- _Extracted text_
## start
Optimising my renderer

Started by
41 comments, last by Hodgman 9 years, 12 months ago


for(int i=0;i<1000;i++) mRenderer->getDevice()->DrawPrimitive(D3DPT_TRIANGLESTRIP,0,2);

You are on the right track. One of the most time demanding things are API calls ! So, the trick is, to reduce your API calls alot. When using quads (the right way), the next step would be to group quads and render them in a single call. This is called batching. You are quite new to 3d rendering, but here are some hints in which direction you should investigate to render a few millions sprites in the same time wink.png

1. Use indexed primitives, that is, you have an array of vertices and an array of indicies into this vertices.

2. Use batching by putting multiple sprites into a single array (10 sprites = 40 vertex array) and draw them with a single index draw call. Either use triangle list (6 indicies per quad) or a triangle strip and connect them. The triangle list is much easier and the performance impact would not be hard.

3. Use a texture atlas, that is, put multiple sprites on a single larger texture. Then group (->batch) all sprites which use the same texture into a single batch and draw it.

The trick is, to get rid of too many API calls !

Advertisement
Awesome Ashaman73,

1. I wasn't aware of this one smile.png
2. I think I get what you are saying here (for the first part anyway). But, I don't understand how you could draw all of this in a single draw call. Also, I can't get my head around how you would position them individually (in a single call).
3. I am aware of that one. For my tests I am using a single texture. So all good on that front. Later on whe I am happy with performance, I was actually planning on cramming all of my sprites on to a 2048 x 2048 texture sheet. (But, that is later smile.png )

Thanks for the advice. I'll have a play with your suggestions and let you know how I go.

To improve it further, you need to get rid of alpha transparency (performancewise this is really evil). Ok, if you dont want to get rid off it, you can atleast render the solid sprites in a more effective way. To do this, utilize the z-buffer. The videohardware is really good in utilizing the zbuffer, preventing a lot of texture fetches. To utilize it, you should use the z-coord and render the sprites in front to back order. This only works for solid sprites (alpha masking is ok, but alpha blending will not work). In general a pipeline could look like this (pseudo code):


List sl = sprite_list
List solidList = getAllNonAlphaBlendedSprites(sl);
List alphaBlendList = getAllAlphaBlendedSprites(sl);

List buckets[NUMBER_OF_DIFFERENT_TEXTURE_ATLASES];
for(sprite in solidList) {
   int atlasIndex = sprite.getAltasIndex();
   buckets[atlasIndex].add(sprite);
}

// const buffer, you only need to initialise this once
Vertex quadBuffer[MAX_SPRITES_PER_BUFFER*4];
int indexBuffer[MAX_SPRITES_PER_BUFFER*6];
for(i=0 to MAX_SPRITES_PER_BUFFER) {
  indexBuffer[i*6+0] = i*4+0;
  indexBuffer[i*6+1] = i*4+1;
  indexBuffer[i*6+2] = i*4+3;
  indexBuffer[i*6+3] = i*4+1;
  indexBuffer[i*6+4] = i*4+2;
  indexBuffer[i*6+5] = i*4+3;
}

// render phase
for(singleBucket in buckets) {
  // sort from front to back
  singleBucket.sortFrontToBack();

  // activate atlas texture
  ...
## end
- _Challenges_
(1) In the renderer thread, how many indices per quad does a triangle list use?
(2) Recast the lines of the entries as a Markdown table with the columns Row and Line, one row per line. Skip blank lines and leave the pictures out.
The renderer thread and the entries after it come from different sources.

- _Data provided_
## start
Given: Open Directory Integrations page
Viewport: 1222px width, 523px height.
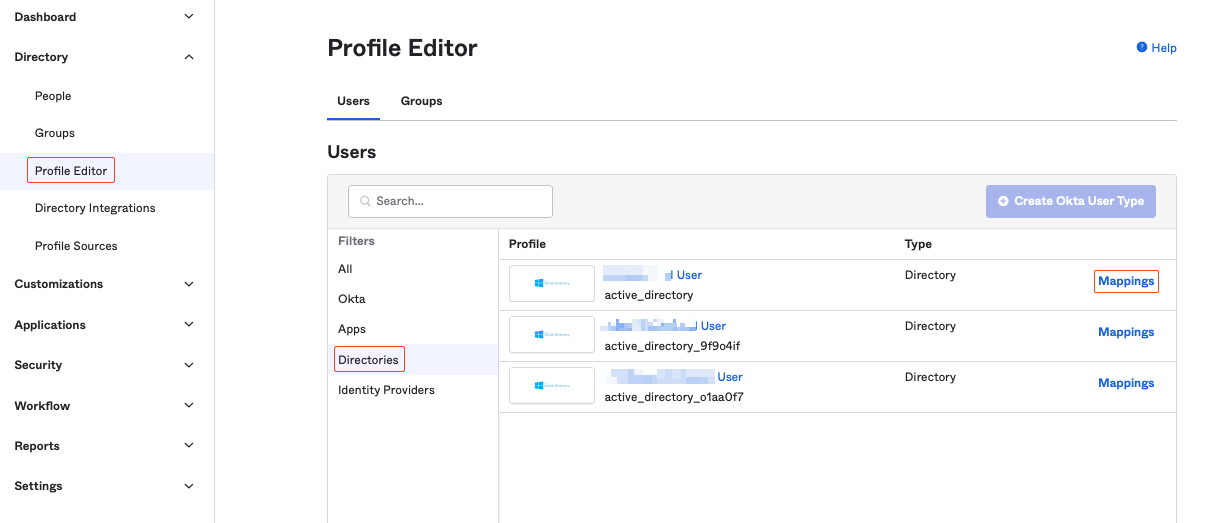Looking at the screenshot, I should [x=95, y=208].
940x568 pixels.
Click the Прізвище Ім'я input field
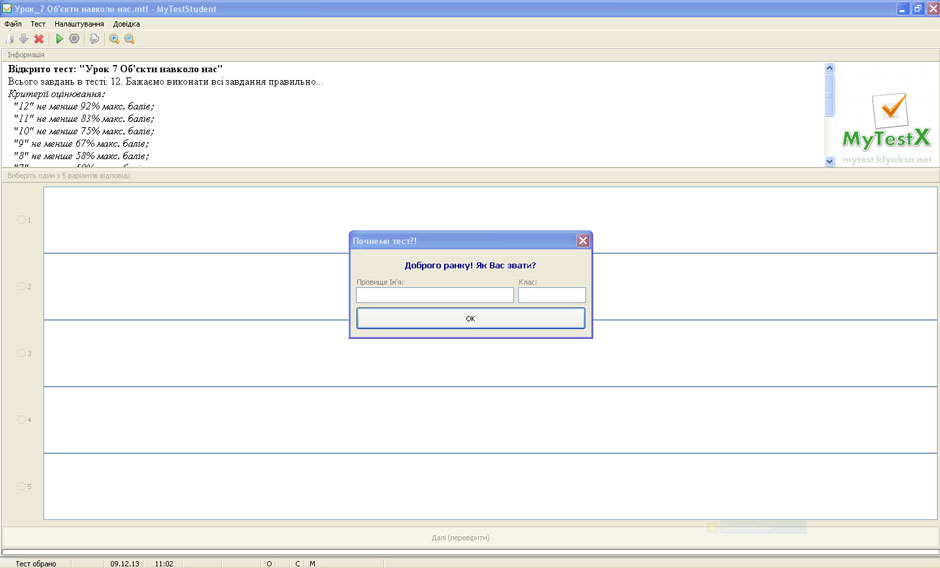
## end
- _Answers to the problems_
(1) Six indices per quad.

(2)
| Row | Line |
|---|---|
| 1 | Given: Open Directory Integrations page |
| 2 | Viewport: 1222px width, 523px height. |
| 3 | Looking at the screenshot, I should [x=95, y=208]. |
| 4 | 940x568 pixels. |
| 5 | Click the Прізвище Ім'я input field |